Configuring Elasticsearch Analyzers for 1C-Bitrix Search
Searching for "notebook" finds nothing when the product is named "Notebooks ASUS". "Dizel" doesn't find "Diesel". User enters "phone samsung" — zero results, though the catalog is full of Samsung smartphones. This is the problem of Elasticsearch analyzers: without proper tokenization and normalization, the index and search query speak different languages.
How Bitrix Connects to Elasticsearch
The search module (class Bitrix\Search\Elastic) uses the elasticsearch-php client. Connection settings are in the b_option table, group search, key elastic_*. The search index is named bitrix_search_[site_id] by default. Mapping and analyzer settings are passed when creating the index via Elasticsearch API.
Current analyzer settings can be viewed:
curl -s http://localhost:9200/bitrix_search_s1/_settings | python3 -m json.tool
curl -s http://localhost:9200/bitrix_search_s1/_mappings | python3 -m json.tool
Anatomy of an Analyzer
An analyzer in Elasticsearch is a chain of three components:
- Character filter — text preprocessing (removing HTML, replacing characters)
- Tokenizer — splitting into tokens (by spaces, n-grams, edge n-grams)
- Token filters — token transformation (lowercase, stemming, synonyms, transliteration)
For a Russian Bitrix catalog, you need at minimum: Russian language stemming (russian snowball), lowercase, ASCII folding (for transliteration).
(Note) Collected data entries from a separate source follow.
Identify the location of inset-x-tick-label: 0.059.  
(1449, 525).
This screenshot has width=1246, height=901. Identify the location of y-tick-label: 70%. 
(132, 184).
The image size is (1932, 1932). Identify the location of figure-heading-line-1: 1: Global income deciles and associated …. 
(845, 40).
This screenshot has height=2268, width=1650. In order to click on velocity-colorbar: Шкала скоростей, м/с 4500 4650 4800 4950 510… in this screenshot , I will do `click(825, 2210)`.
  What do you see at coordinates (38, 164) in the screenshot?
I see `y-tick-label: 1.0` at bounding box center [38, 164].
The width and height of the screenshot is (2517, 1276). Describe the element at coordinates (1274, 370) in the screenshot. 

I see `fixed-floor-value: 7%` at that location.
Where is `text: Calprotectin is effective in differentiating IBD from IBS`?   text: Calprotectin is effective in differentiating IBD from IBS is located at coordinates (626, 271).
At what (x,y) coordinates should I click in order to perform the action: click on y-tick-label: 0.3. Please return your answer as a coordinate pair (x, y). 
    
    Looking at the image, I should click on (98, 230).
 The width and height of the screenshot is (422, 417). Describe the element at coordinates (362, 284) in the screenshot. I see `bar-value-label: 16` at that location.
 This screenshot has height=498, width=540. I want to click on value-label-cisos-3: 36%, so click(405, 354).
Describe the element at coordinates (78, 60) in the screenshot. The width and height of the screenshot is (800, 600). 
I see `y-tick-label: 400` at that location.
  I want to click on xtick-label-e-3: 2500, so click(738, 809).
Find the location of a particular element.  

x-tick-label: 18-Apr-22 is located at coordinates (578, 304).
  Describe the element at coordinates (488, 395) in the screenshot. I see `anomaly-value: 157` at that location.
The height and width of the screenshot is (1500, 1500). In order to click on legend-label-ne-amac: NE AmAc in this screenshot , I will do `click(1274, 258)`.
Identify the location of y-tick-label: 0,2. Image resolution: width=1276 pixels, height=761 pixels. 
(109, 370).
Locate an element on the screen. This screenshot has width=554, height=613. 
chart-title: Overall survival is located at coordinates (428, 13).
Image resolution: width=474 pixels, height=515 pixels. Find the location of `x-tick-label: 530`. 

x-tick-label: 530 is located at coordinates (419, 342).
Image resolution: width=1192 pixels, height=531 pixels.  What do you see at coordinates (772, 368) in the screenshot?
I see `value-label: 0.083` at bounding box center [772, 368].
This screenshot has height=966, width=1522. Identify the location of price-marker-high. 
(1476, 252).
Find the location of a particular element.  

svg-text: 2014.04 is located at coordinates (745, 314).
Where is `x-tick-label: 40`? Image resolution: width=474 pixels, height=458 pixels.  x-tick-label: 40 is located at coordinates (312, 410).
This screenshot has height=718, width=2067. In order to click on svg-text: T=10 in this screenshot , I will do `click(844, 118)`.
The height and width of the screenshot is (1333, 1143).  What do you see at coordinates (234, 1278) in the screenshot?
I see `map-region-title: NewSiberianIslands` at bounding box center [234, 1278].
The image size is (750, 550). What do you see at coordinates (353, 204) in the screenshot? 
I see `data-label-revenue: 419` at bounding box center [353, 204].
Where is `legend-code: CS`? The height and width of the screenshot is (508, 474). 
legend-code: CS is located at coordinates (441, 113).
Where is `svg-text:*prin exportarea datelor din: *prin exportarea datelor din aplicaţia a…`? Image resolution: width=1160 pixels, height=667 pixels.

Creating an Index with Proper Analyzers
Bitrix allows overriding mapping through search module settings. But it's more reliable to create the index manually with needed analyzers before reindexing:
curl -X DELETE http://localhost:9200/bitrix_search_s1
curl -X PUT http://localhost:9200/bitrix_search_s1 \
-H "Content-Type: application/json" \
-d '{
"settings": {
"analysis": {
"filter": {
"russian_stop": {
"type": "stop",
"stopwords": "_russian_"
},
"russian_stemmer": {
"type": "stemmer",
"language": "russian"
},
"edge_ngram_filter": {
"type": "edge_ngram",
"min_gram": 2,
"max_gram": 20
}
},
"analyzer": {
"bitrix_russian": {
"type": "custom",
"tokenizer": "standard",
"filter": [
"lowercase",
"russian_stop",
"russian_stemmer",
"asciifolding"
]
},
"bitrix_autocomplete": {
"type": "custom",
"tokenizer": "standard",
"filter": [
"lowercase",
"edge_ngram_filter"
]
}
}
}
},
"mappings": {
"properties": {
"body": {
"type": "text",
"analyzer": "bitrix_russian",
"search_analyzer": "bitrix_russian"
},
"title": {
"type": "text",
"analyzer": "bitrix_russian",
"fields": {
"autocomplete": {
"type": "text",
"analyzer": "bitrix_autocomplete",
"search_analyzer": "bitrix_russian"
}
}
}
}
}
}'
ASCII Folding and Transliteration
The asciifolding parameter in the filter chain solves some issues with Cyrillic in mixed input. It transforms é → e, ü → u. But for full transliteration "Samsung" → "Samsung", you need a custom char_filter with mapping:
"char_filter": {
"translit_filter": {
"type": "mapping",
"mappings": [
"Samsung => Samsung",
"Apple => Apple",
"Asus => Asus"
]
}
}
The list of mappings for popular brands needs to be created manually for your specific catalog — there's no automatic solution.
Testing the Analyzer
After creating the index, verify how the analyzer tokenizes real queries:
# How a word is indexed
curl -X POST "http://localhost:9200/bitrix_search_s1/_analyze" \
-H "Content-Type: application/json" \
-d '{"analyzer": "bitrix_russian", "text": "Notebooks ASUS i5"}'
# Expected tokens: ["notebook", "asus", "i5"]
# Stemming "notebooks" -> "notebook" allows finding "notebook" query
Reindexing After Analyzer Change
Changing the analyzer requires full reindexing — existing documents are indexed with the old analyzer.
In Bitrix admin panel: "Search" → "Reindex". For large sites, better via CLI agent or cron:
php -f /var/www/bitrix/bitrix/modules/search/tools/reindex.php
Or via API:
\Bitrix\Search\Elastic::reindexAll();
Full reindexing of a typical 50,000-product catalog takes 15–45 minutes. The old index works during this — Bitrix supports blue/green reindexing via temporary index with subsequent alias switch.